I recently made an enlightening back-of-the-envelope calculation that showed I may actually spend more hours per year at mandated training courses on hand washing, Medicare/Medicaid billing, record keeping, etc. than I do seeing patients in the approximately one month each year when I serve as an attending physician. Administrative details have piled up, necessitating more committees, training sessions, and meetings than ever before.

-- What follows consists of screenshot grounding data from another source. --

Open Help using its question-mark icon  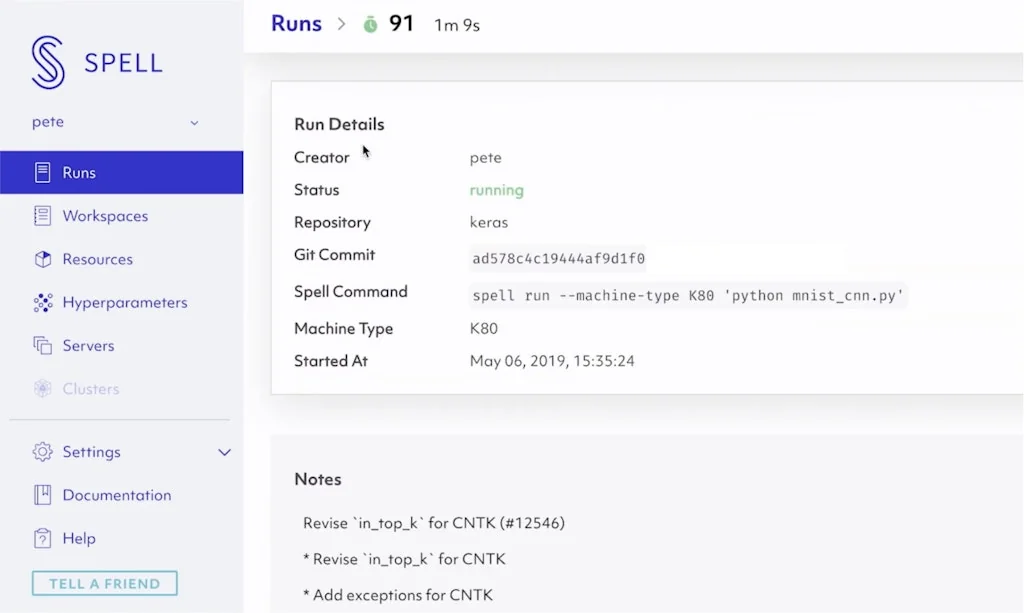pyautogui.click(x=42, y=537)
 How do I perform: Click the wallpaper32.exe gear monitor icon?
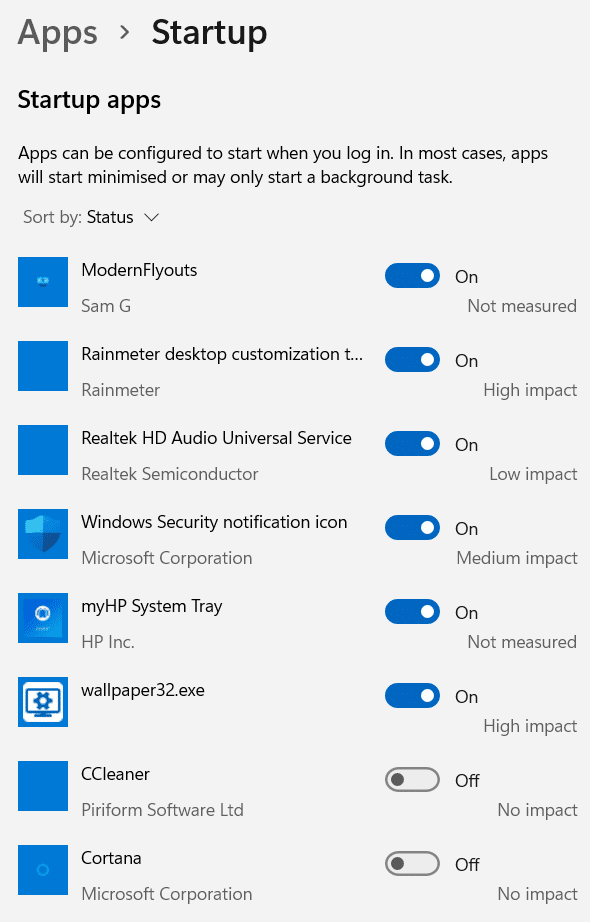(43, 702)
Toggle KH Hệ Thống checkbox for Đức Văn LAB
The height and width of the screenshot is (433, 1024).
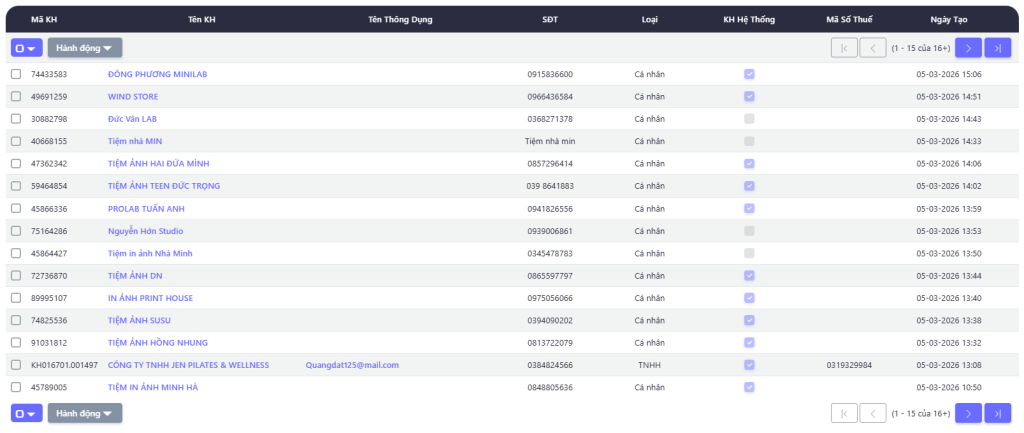(749, 119)
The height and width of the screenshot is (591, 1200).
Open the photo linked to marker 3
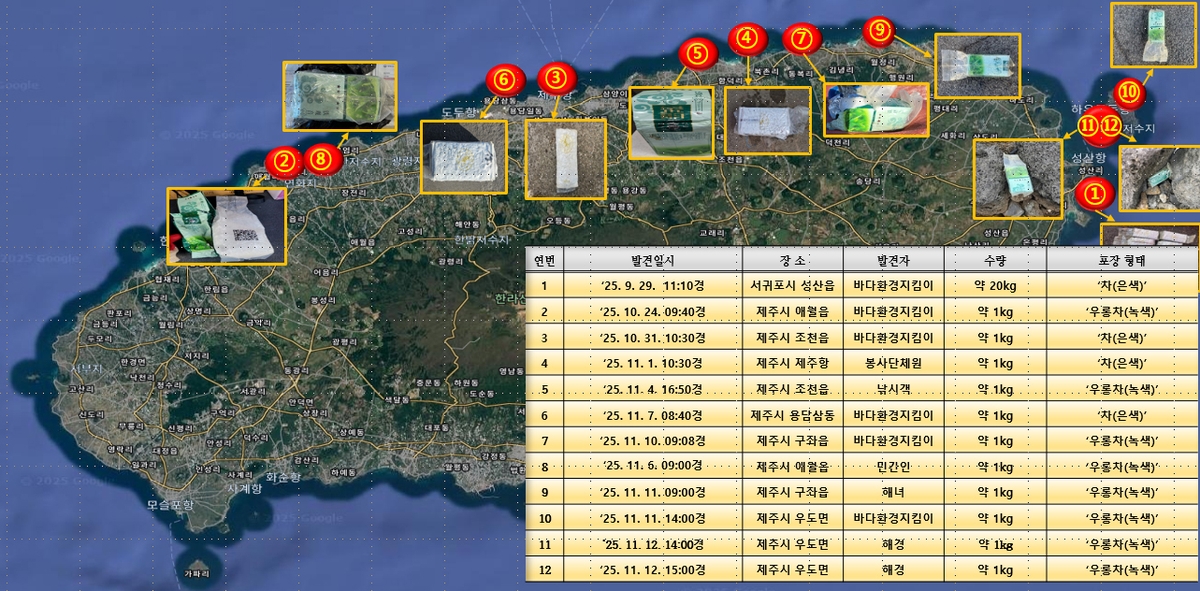click(565, 157)
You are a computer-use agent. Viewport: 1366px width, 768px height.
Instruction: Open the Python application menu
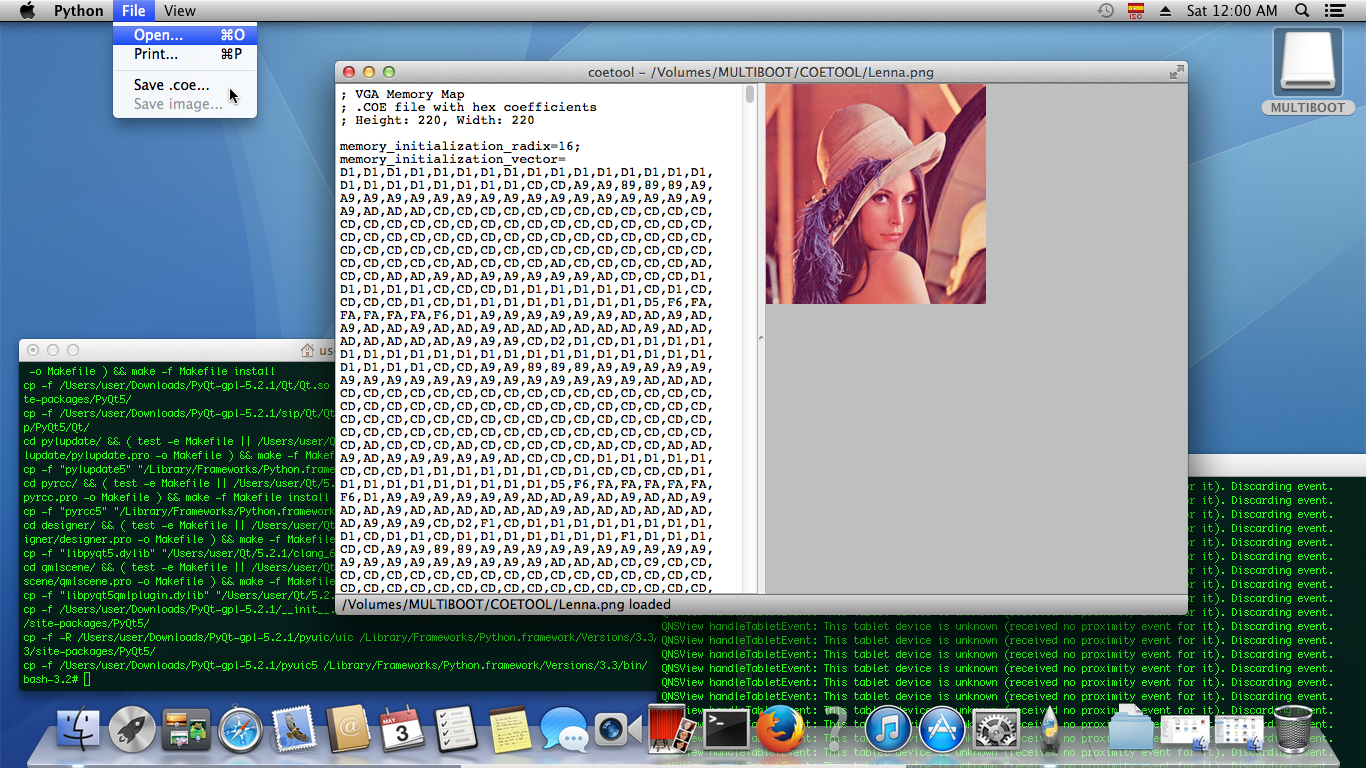78,11
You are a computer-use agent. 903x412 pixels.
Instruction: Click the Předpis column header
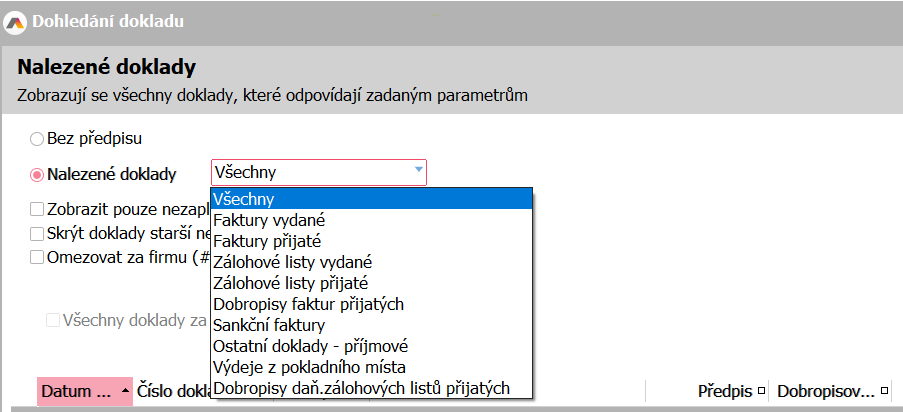tap(725, 391)
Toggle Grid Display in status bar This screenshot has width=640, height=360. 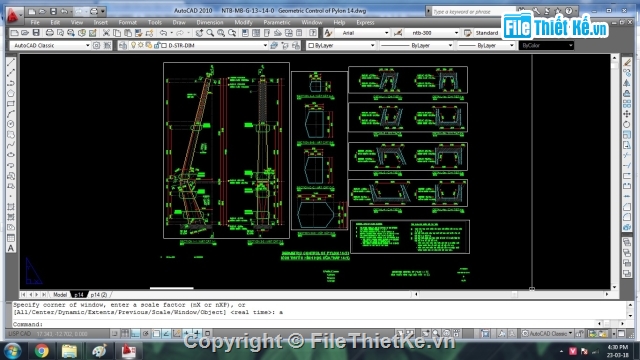(125, 333)
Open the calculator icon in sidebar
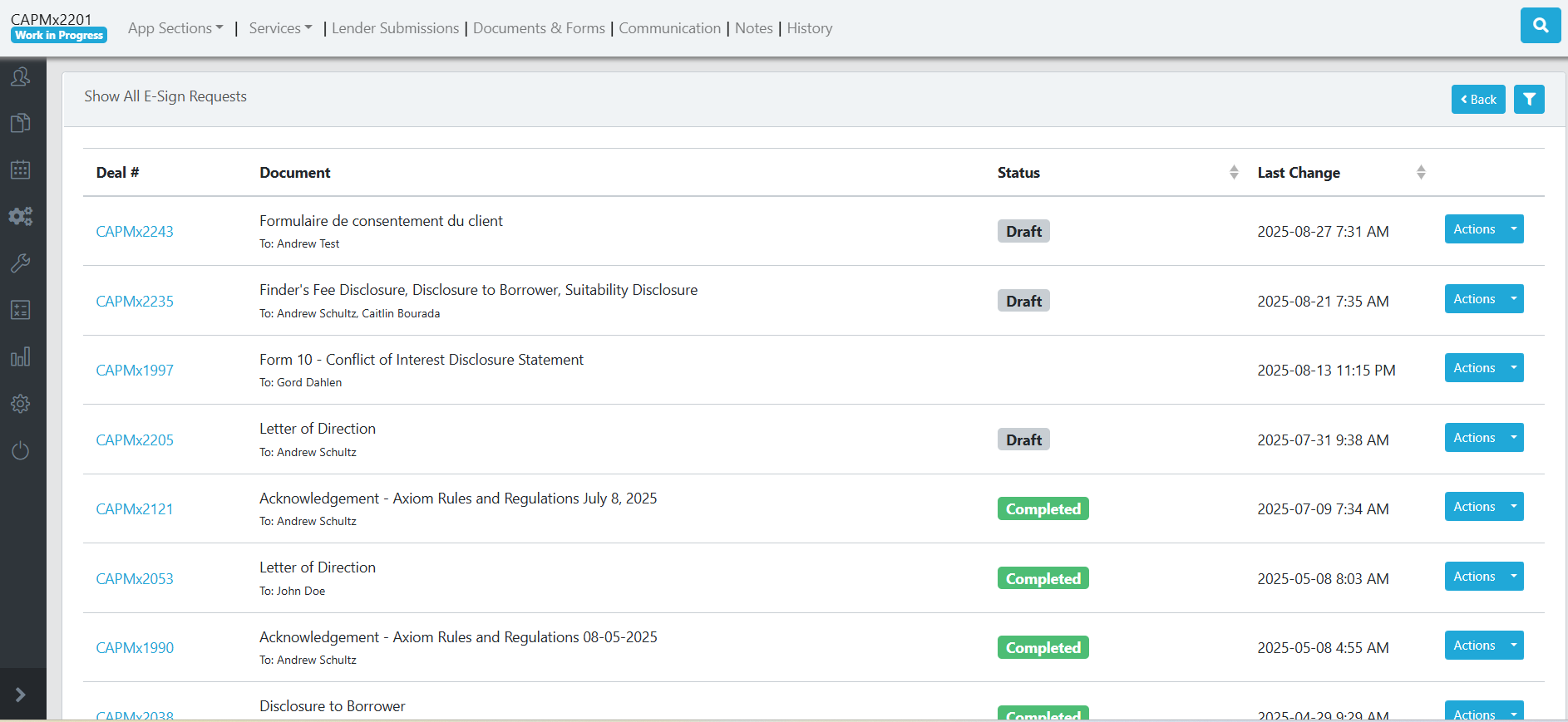The width and height of the screenshot is (1568, 722). [21, 310]
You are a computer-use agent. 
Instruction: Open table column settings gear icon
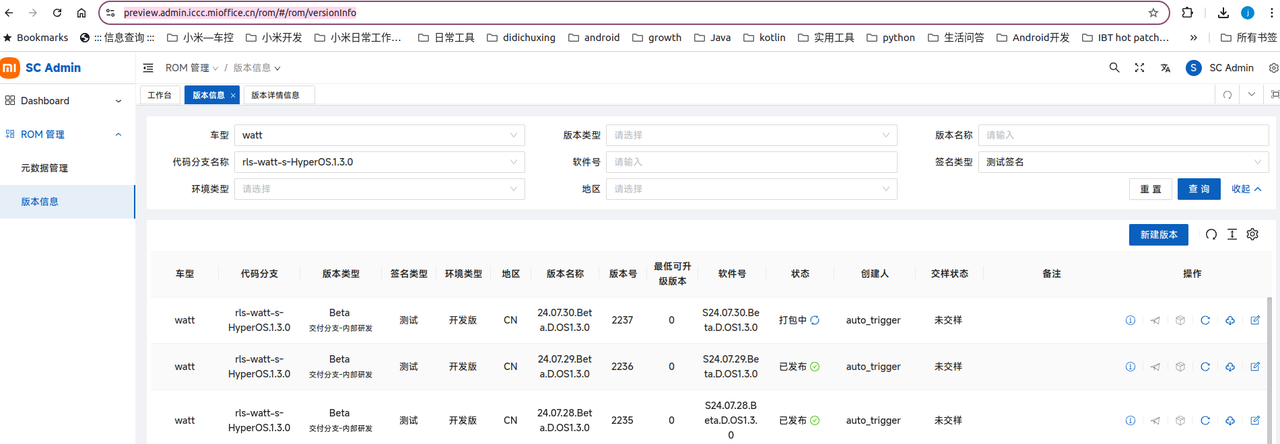coord(1252,234)
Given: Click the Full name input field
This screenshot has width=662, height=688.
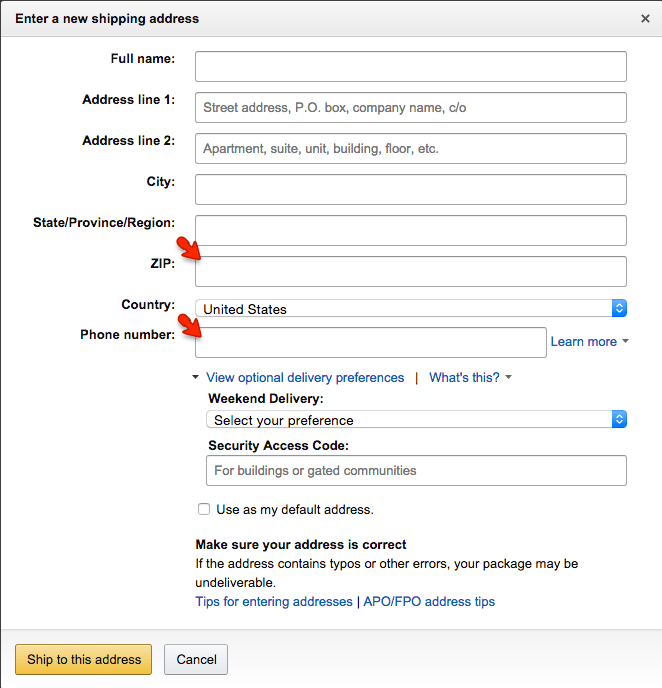Looking at the screenshot, I should [x=410, y=66].
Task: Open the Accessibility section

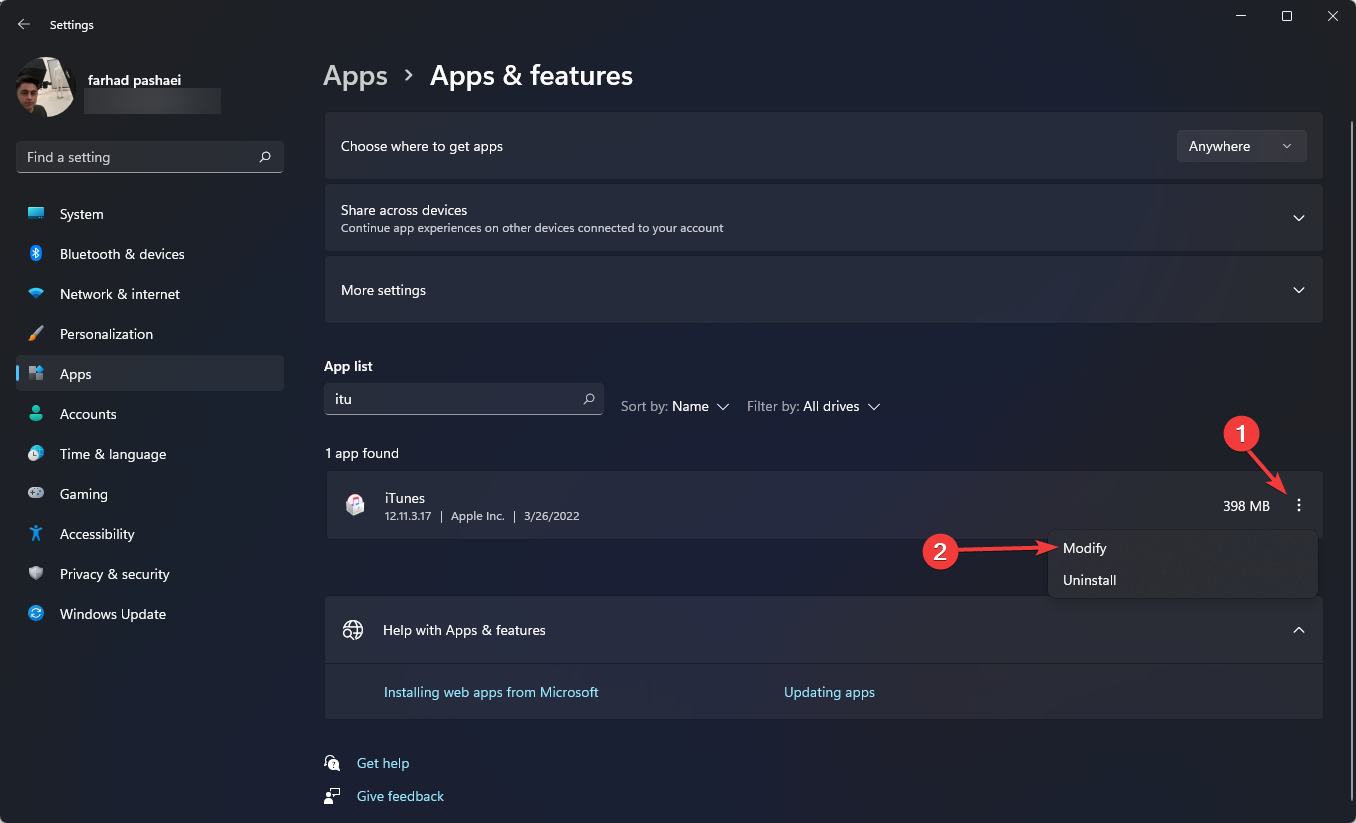Action: coord(96,534)
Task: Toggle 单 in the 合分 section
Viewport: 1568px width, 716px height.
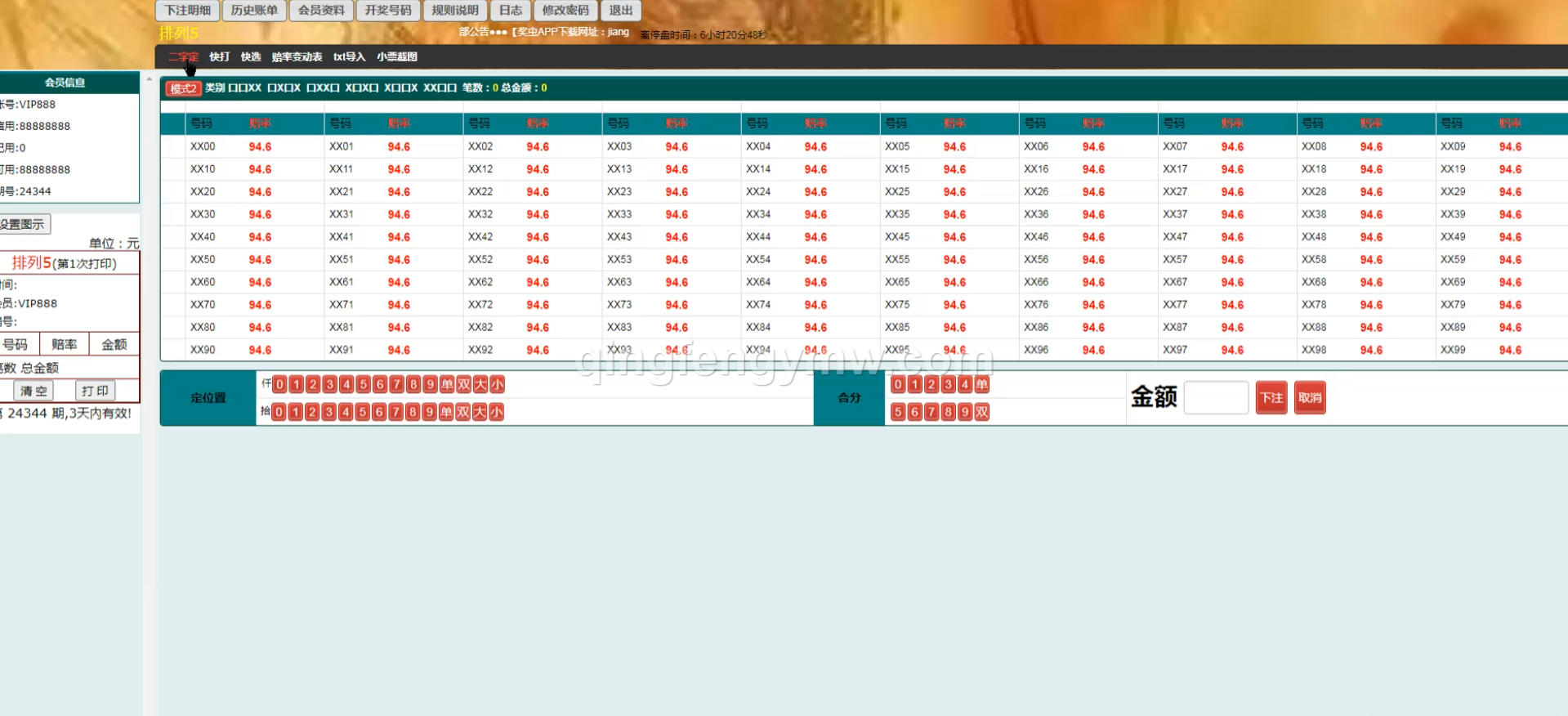Action: (x=981, y=384)
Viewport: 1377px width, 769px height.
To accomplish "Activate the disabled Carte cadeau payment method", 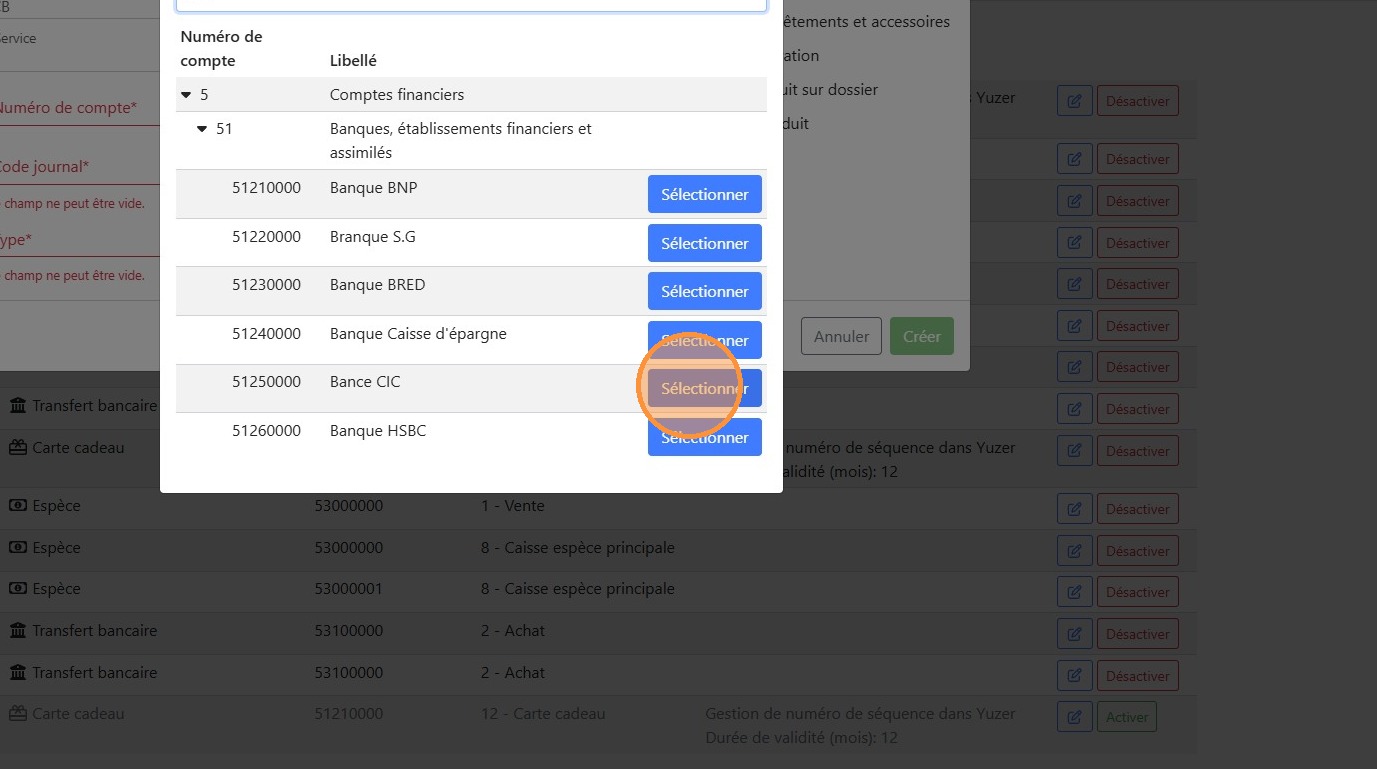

When I first began my career as a physician-scientist at Harvard, two-thirds of my salary was paid from an American Heart Association grant, and $15,000 was paid by the hospital. The three months I spent reading electrocardiograms and attending to patients more than merited this compensation and represented a nice profit for the Department of Medicine. Now, given the myriad costs associated with running a hospital, there is no possibility that a part-time clinician like myself could end up helping the bottom line. Then there is malpractice insurance. It used to be prorated at our hospital; now it is not. As a noninterventional cardiologist, I pay $10,000 for one year of coverage. That would be a bargain if I got paid to see patients. However, since I receive no compensation for patient care and the department receives little if any income from my clinical activities, the economic model that worked nicely in the past no longer applies.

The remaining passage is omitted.